Chlorocysta suffusa

Scientific classification
- Kingdom: Animalia
- Phylum: Arthropoda
- Clade: Pancrustacea
- Class: Insecta
- Order: Hemiptera
- Suborder: Auchenorrhyncha
- Family: Cicadidae
- Genus: Chlorocysta
- Species: C. suffusa
- Binomial name: Chlorocysta suffusa (Distant, 1907)
- Synonyms: Mardalana suffusa Distant, 1907;

= Chlorocysta suffusa =

- Genus: Chlorocysta
- Species: suffusa
- Authority: (Distant, 1907)
- Synonyms: Mardalana suffusa

Species of cicada

Chlorocysta suffusa is a species, or species complex, of cicadas, also known as marbled bottle cicadas, in the true cicada family, Cicadettinae subfamily and Chlorocystini tribe. The species is endemic to Australia.
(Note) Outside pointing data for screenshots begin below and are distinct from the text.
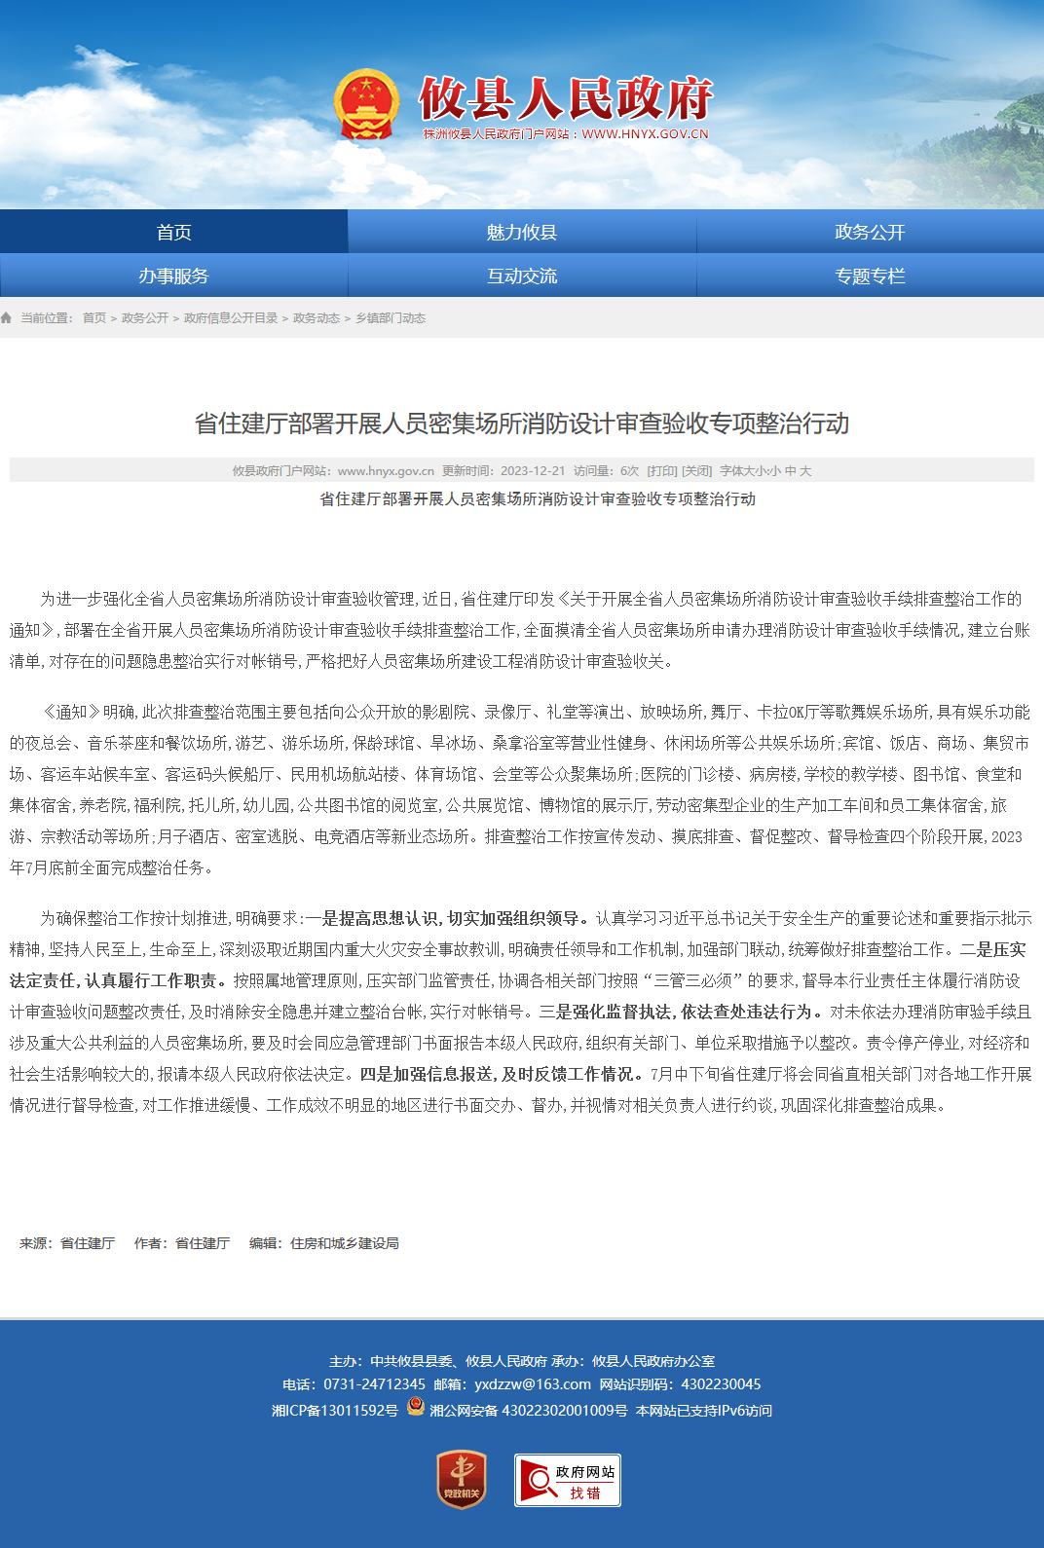This screenshot has height=1548, width=1044.
Task: Open the 互动交流 navigation tab
Action: (522, 276)
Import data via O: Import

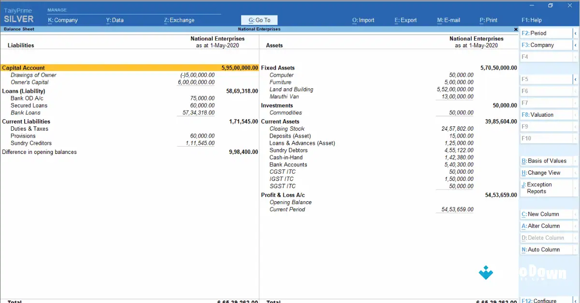click(363, 20)
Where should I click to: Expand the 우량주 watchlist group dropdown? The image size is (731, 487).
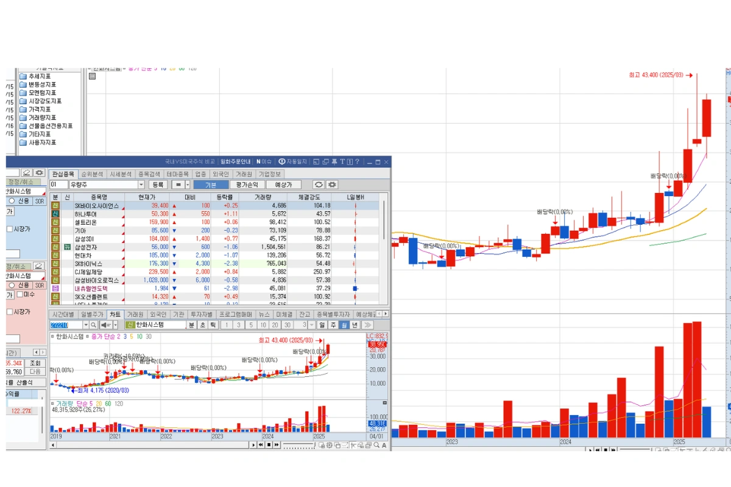point(141,184)
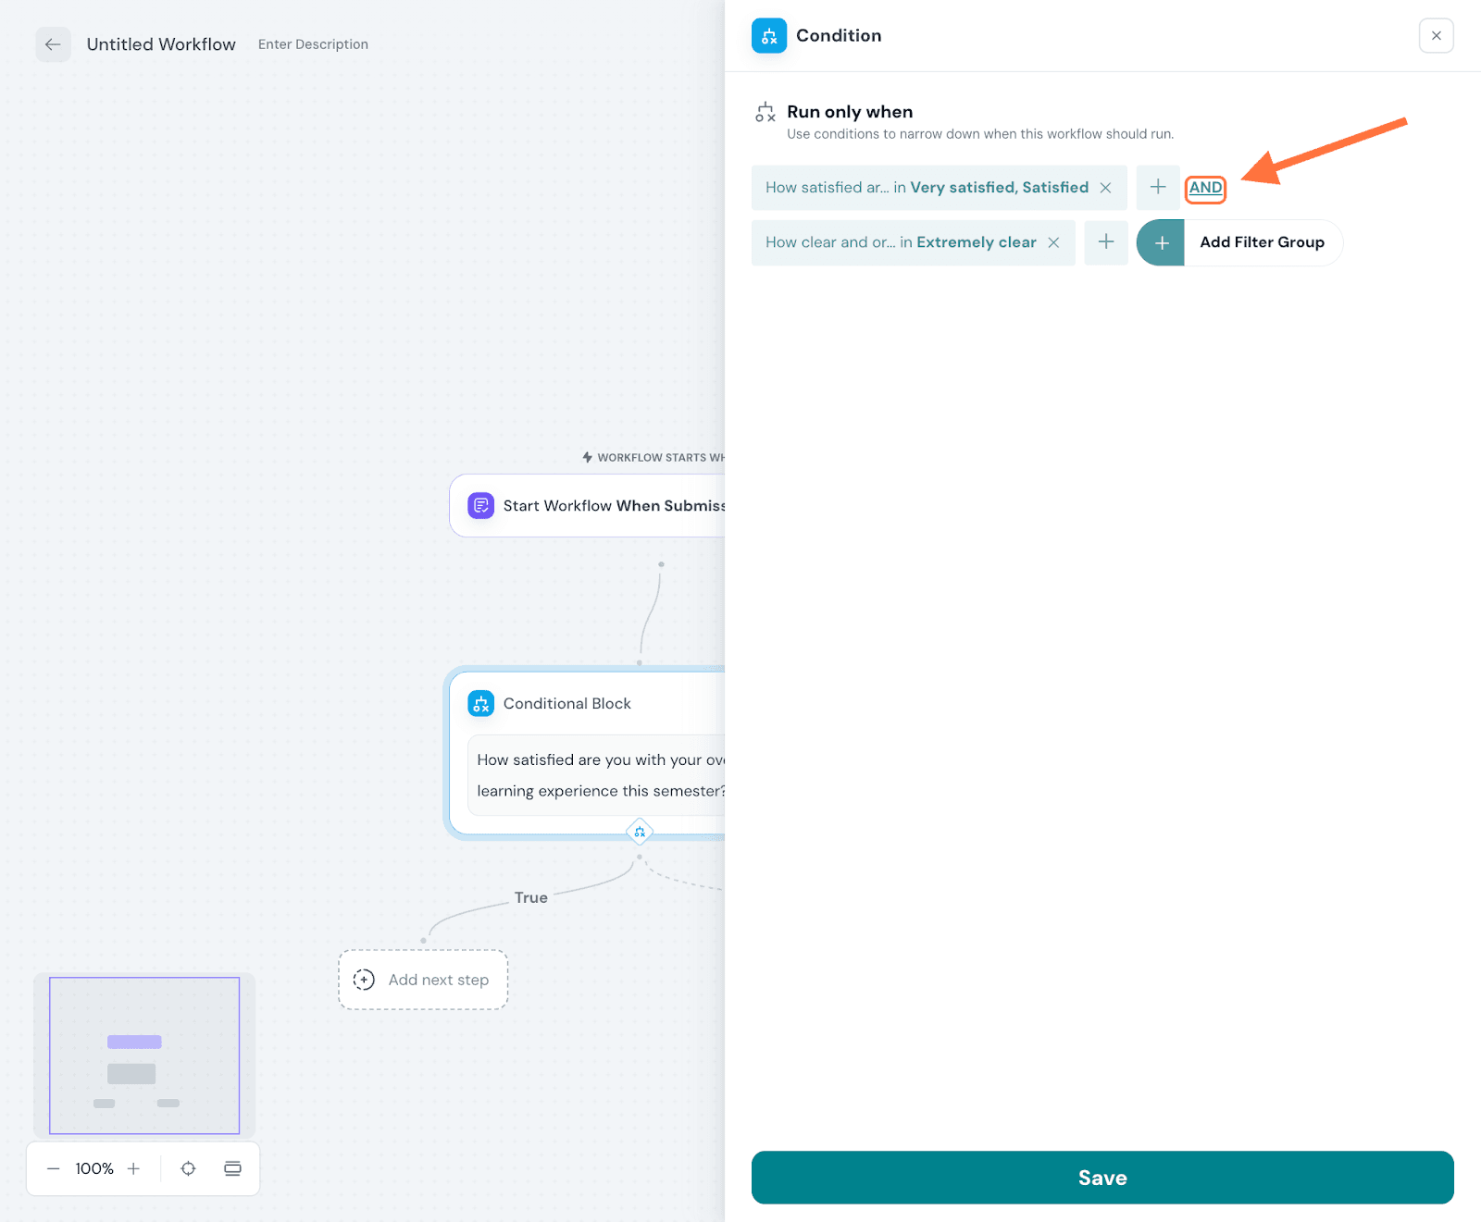This screenshot has height=1222, width=1481.
Task: Remove the 'Very satisfied, Satisfied' filter
Action: click(x=1105, y=188)
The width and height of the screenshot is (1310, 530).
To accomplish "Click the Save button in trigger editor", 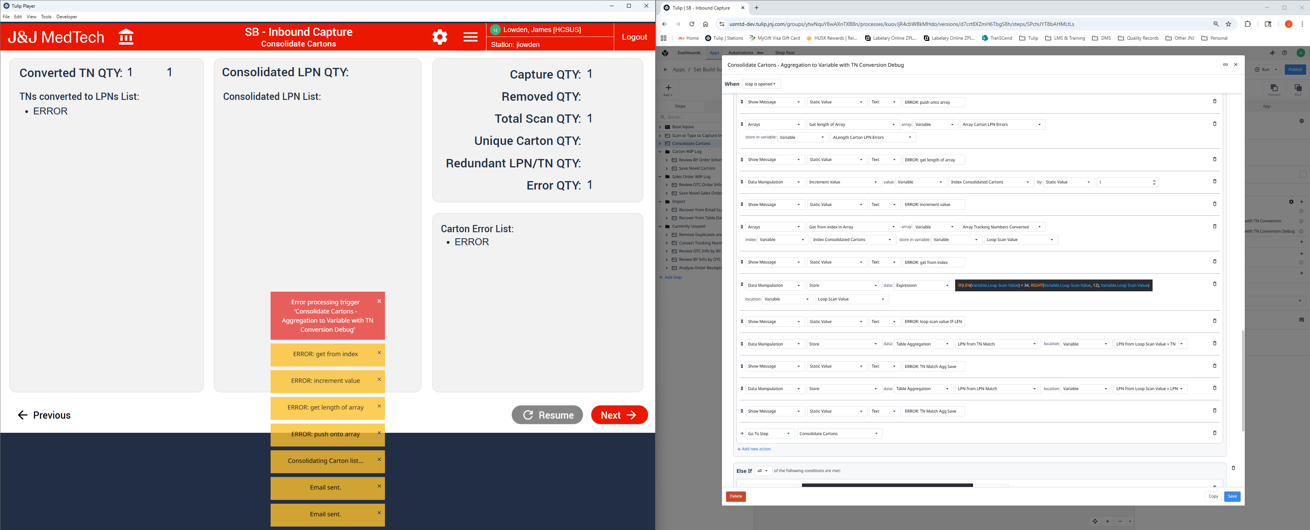I will point(1232,496).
It was described in 1907 by English entomologist William Lucas Distant.

==Etymology==
The specific epithet suffusa (Latin: “blushing”) refers to the cicadas’ appearance.

==Description==
The length of the forewing is 25–32 mm.

==Distribution and habitat==
The species complex occurs in Wet Tropics of Queensland from Cooktown southwards to the Paluma Range, with isolated populations at Coen and Iron Range. Associated habitats include tropical rainforest, riparian forest and well-vegetated gardens.

==Behaviour==
The cicadas are xylem feeders. Adult males may be heard from November to April, clinging to the main trunks of rainforest trees, emitting drawn-out, whistling calls.